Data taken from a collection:
------------

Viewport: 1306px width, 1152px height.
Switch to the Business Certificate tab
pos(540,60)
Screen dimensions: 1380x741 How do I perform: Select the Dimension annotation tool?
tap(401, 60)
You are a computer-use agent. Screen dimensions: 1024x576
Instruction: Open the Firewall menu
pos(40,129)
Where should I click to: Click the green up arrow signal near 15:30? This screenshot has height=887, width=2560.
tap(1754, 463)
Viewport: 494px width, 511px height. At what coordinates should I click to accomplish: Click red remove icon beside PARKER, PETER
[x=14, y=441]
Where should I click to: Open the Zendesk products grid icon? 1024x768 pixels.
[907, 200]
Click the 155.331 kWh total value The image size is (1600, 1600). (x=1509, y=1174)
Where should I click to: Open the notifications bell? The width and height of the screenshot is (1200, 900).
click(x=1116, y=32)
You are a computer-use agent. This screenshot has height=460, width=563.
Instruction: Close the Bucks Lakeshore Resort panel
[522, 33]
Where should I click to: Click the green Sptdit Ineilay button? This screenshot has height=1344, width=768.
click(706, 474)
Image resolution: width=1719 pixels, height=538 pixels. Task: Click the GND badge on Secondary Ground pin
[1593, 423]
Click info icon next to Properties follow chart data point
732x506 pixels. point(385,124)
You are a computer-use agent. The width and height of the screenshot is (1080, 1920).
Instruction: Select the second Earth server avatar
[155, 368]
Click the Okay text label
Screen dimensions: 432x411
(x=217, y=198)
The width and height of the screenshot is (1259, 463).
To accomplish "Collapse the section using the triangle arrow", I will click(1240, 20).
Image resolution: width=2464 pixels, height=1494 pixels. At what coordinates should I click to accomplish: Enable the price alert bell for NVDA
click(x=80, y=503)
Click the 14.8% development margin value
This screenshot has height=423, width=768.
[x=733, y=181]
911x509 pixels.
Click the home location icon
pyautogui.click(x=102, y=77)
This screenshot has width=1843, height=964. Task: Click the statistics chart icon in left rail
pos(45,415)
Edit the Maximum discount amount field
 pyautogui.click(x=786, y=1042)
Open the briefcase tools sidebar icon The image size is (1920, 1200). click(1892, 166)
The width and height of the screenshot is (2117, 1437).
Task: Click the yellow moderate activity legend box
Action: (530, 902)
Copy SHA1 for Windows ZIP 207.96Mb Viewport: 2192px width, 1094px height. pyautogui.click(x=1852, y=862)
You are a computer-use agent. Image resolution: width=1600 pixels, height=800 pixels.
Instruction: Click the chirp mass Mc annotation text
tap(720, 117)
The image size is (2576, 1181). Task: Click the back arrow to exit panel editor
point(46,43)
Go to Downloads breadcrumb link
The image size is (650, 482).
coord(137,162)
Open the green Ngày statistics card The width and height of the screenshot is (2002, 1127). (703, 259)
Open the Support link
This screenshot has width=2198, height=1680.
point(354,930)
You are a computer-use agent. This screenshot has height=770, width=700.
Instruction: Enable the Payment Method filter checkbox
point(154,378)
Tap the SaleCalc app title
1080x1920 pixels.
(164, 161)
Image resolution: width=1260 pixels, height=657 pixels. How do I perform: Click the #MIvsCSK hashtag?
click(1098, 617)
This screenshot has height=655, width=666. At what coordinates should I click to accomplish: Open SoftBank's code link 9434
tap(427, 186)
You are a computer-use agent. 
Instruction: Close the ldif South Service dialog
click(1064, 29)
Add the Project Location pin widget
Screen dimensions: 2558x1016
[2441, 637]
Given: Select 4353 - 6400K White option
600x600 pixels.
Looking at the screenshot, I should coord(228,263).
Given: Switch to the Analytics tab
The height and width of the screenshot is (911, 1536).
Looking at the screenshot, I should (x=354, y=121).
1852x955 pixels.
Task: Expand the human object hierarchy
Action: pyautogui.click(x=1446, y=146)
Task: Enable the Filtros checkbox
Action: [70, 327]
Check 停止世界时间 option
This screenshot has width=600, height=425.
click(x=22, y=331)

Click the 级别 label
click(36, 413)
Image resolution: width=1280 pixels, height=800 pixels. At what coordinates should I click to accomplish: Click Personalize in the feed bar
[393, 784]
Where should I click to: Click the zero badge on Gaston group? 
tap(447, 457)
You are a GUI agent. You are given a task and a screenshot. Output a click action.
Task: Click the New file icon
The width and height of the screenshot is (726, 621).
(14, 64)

------------

• [Required task]
Return the lines above exactly as they appear.

• [Written solution]
Viewport: 1306px width, 1152px height.
Switch to the Business Certificate tab
pos(540,60)
Screen dimensions: 1380x741 How do I perform: Select the Dimension annotation tool?
tap(401, 60)
You are a computer-use agent. Screen dimensions: 1024x576
Instruction: Open the Firewall menu
pos(40,129)
Where should I click to: Click the green up arrow signal near 15:30? This screenshot has height=887, width=2560.
tap(1754, 463)
Viewport: 494px width, 511px height. At what coordinates should I click to accomplish: Click red remove icon beside PARKER, PETER
[x=14, y=441]
Where should I click to: Open the Zendesk products grid icon? 1024x768 pixels.
[907, 200]
Click the 155.331 kWh total value The image size is (1600, 1600). (x=1509, y=1174)
Where should I click to: Open the notifications bell? The width and height of the screenshot is (1200, 900).
click(x=1116, y=32)
You are a computer-use agent. This screenshot has height=460, width=563.
Instruction: Close the Bucks Lakeshore Resort panel
[522, 33]
Where should I click to: Click the green Sptdit Ineilay button? This screenshot has height=1344, width=768.
click(706, 474)
Image resolution: width=1719 pixels, height=538 pixels. Task: Click the GND badge on Secondary Ground pin
[1593, 423]
Click info icon next to Properties follow chart data point
732x506 pixels. point(385,124)
You are a computer-use agent. The width and height of the screenshot is (1080, 1920).
Instruction: Select the second Earth server avatar
[155, 368]
Click the Okay text label
Screen dimensions: 432x411
(x=217, y=198)
The width and height of the screenshot is (1259, 463).
To accomplish "Collapse the section using the triangle arrow", I will click(1240, 20).
Image resolution: width=2464 pixels, height=1494 pixels. At what coordinates should I click to accomplish: Enable the price alert bell for NVDA
click(x=80, y=503)
Click the 14.8% development margin value
This screenshot has height=423, width=768.
[x=733, y=181]
911x509 pixels.
Click the home location icon
pyautogui.click(x=102, y=77)
This screenshot has width=1843, height=964. Task: Click the statistics chart icon in left rail
pos(45,415)
Edit the Maximum discount amount field
 pyautogui.click(x=786, y=1042)
Open the briefcase tools sidebar icon The image size is (1920, 1200). click(1892, 166)
The width and height of the screenshot is (2117, 1437).
Task: Click the yellow moderate activity legend box
Action: (530, 902)
Copy SHA1 for Windows ZIP 207.96Mb Viewport: 2192px width, 1094px height. pyautogui.click(x=1852, y=862)
You are a computer-use agent. Image resolution: width=1600 pixels, height=800 pixels.
Instruction: Click the chirp mass Mc annotation text
tap(720, 117)
The image size is (2576, 1181). Task: Click the back arrow to exit panel editor
point(46,43)
Go to Downloads breadcrumb link
The image size is (650, 482).
coord(137,162)
Open the green Ngày statistics card The width and height of the screenshot is (2002, 1127). (703, 259)
Open the Support link
This screenshot has width=2198, height=1680.
point(354,930)
You are a computer-use agent. This screenshot has height=770, width=700.
Instruction: Enable the Payment Method filter checkbox
point(154,378)
Tap the SaleCalc app title
1080x1920 pixels.
(164, 161)
Image resolution: width=1260 pixels, height=657 pixels. How do I perform: Click the #MIvsCSK hashtag?
click(1098, 617)
This screenshot has height=655, width=666. At what coordinates should I click to accomplish: Open SoftBank's code link 9434
tap(427, 186)
You are a computer-use agent. 
Instruction: Close the ldif South Service dialog
click(1064, 29)
Add the Project Location pin widget
Screen dimensions: 2558x1016
[2441, 637]
Given: Select 4353 - 6400K White option
600x600 pixels.
Looking at the screenshot, I should coord(228,263).
Given: Switch to the Analytics tab
The height and width of the screenshot is (911, 1536).
Looking at the screenshot, I should (x=354, y=121).
1852x955 pixels.
Task: Expand the human object hierarchy
Action: pyautogui.click(x=1446, y=146)
Task: Enable the Filtros checkbox
Action: [70, 327]
Check 停止世界时间 option
This screenshot has width=600, height=425.
click(x=22, y=331)

Click the 级别 label
click(36, 413)
Image resolution: width=1280 pixels, height=800 pixels. At what coordinates should I click to accomplish: Click Personalize in the feed bar
[393, 784]
Where should I click to: Click the zero badge on Gaston group? 
tap(447, 457)
You are a GUI agent. You are given a task and a screenshot. Output a click action.
Task: Click the New file icon
The width and height of the screenshot is (726, 621).
(14, 64)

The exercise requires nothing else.